Page 7 of 7
In 2008, Tilford claimed six victories and earned second or third place in a dozen other contests. But winning isn't the point, and not winning isn't what will tell him when to retire. "It's so hard to stop doing something that gives you so much — not even enjoyment, but knowledge, life experience," he says.
Even when he's disappointed with recent events, he shrugs off regret. He never raced in the Tour de France when he had the chance, but he competed in a hundred races just as tough, if not as fashionable. He doesn't flinch at the fact that he and Rebsamen never had kids, never moved out of the modest Topeka home with a basement stacked floor to ceiling with bike gear.
"This is what we are, what we've become," Rebsamen says. "Even if we're here for a reason, after 10 days, I don't know, we just get antsy. We start thinking, What else is out there?"
To Tilford, the nomadic life is no sacrifice.
"I wake up to an alarm clock very rarely, hardly ever," he says. "Sometimes, I'll be driving to the airport at 6:30, looking at all the people driving to work, and think, God, what a drag it would be if this was your life."
But with that privilege comes anxiety.
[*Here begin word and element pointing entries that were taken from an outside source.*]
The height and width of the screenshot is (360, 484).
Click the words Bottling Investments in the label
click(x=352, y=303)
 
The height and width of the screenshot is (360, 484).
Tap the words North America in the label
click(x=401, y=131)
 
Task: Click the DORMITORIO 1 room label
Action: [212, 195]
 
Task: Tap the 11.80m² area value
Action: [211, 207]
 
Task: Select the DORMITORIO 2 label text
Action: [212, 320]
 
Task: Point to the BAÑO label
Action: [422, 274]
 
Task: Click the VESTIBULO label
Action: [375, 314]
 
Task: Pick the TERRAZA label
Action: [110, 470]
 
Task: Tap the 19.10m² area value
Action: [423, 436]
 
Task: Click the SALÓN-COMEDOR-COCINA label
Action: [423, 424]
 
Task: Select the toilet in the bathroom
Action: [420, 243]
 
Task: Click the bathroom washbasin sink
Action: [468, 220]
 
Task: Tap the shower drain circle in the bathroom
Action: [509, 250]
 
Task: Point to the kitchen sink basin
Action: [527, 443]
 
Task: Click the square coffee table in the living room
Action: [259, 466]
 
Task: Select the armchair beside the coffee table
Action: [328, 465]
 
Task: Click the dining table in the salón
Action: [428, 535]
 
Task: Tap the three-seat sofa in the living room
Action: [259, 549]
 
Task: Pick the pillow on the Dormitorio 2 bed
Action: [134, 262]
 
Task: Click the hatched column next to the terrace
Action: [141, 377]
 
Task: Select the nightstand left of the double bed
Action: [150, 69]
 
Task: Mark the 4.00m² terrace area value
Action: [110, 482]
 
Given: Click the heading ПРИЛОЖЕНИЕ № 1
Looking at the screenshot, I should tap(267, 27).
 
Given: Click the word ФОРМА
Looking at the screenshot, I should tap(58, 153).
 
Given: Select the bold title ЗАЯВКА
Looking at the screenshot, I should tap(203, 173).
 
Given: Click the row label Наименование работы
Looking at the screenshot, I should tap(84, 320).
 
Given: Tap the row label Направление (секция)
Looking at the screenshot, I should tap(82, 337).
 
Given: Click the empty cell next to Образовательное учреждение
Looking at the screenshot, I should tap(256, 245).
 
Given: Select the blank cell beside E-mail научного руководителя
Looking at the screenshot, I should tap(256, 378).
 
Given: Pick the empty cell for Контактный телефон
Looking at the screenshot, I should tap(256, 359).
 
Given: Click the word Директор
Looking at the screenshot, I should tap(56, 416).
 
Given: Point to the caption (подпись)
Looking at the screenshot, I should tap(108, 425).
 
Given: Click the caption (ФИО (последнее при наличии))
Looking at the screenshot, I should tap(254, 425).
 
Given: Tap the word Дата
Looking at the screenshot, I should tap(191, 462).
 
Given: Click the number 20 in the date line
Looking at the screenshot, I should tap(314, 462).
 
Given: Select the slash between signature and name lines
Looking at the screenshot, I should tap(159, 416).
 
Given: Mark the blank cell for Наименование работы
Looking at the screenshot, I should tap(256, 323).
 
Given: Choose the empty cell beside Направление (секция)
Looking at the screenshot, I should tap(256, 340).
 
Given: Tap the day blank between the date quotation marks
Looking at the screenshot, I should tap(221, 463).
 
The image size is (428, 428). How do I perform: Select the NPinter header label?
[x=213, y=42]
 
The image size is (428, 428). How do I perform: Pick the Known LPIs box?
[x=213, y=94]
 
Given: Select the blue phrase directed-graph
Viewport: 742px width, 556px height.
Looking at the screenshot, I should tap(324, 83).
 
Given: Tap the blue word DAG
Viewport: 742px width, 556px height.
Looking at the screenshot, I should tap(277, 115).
Rebsamen says Tilford still doesn't talk about "the R word" — retirement. But he racked up $3,000 in medical bills in 2008. He has started wearing reading glasses. He's not religious, but superstition has gained a foothold. This past autumn, the chain broke on his St. Christopher medal, and he crashed in four straight races. Now, the silver emblem is secured to his neck with two strands of black leather.
"I see guys take time off, but I might be getting to the precipice," he says with a dark laugh. "If I take off two months, I might fall off. And I might not be able to climb back up."
So he doesn't stop.
"It really does reset and start over," he says. "I can be racing right after Christmas in Australia. I just need to pick a goal. That's the greatest thing about cycling. You get another chance whenever you want it."
It's too cold to train outside on this December evening. There's a light dusting of snow on the dark streets. It's Friday night, and young powerhouses in the sport are probably hitting the bars, taking a break from the rigors of athletics in the cyclocross offseason.
Tilford stays home. He hops on the stationary bike in the living room, right next to his grandmother's old piano. He cranks up the resistance and grinds out another two hours, edging away from the precipice.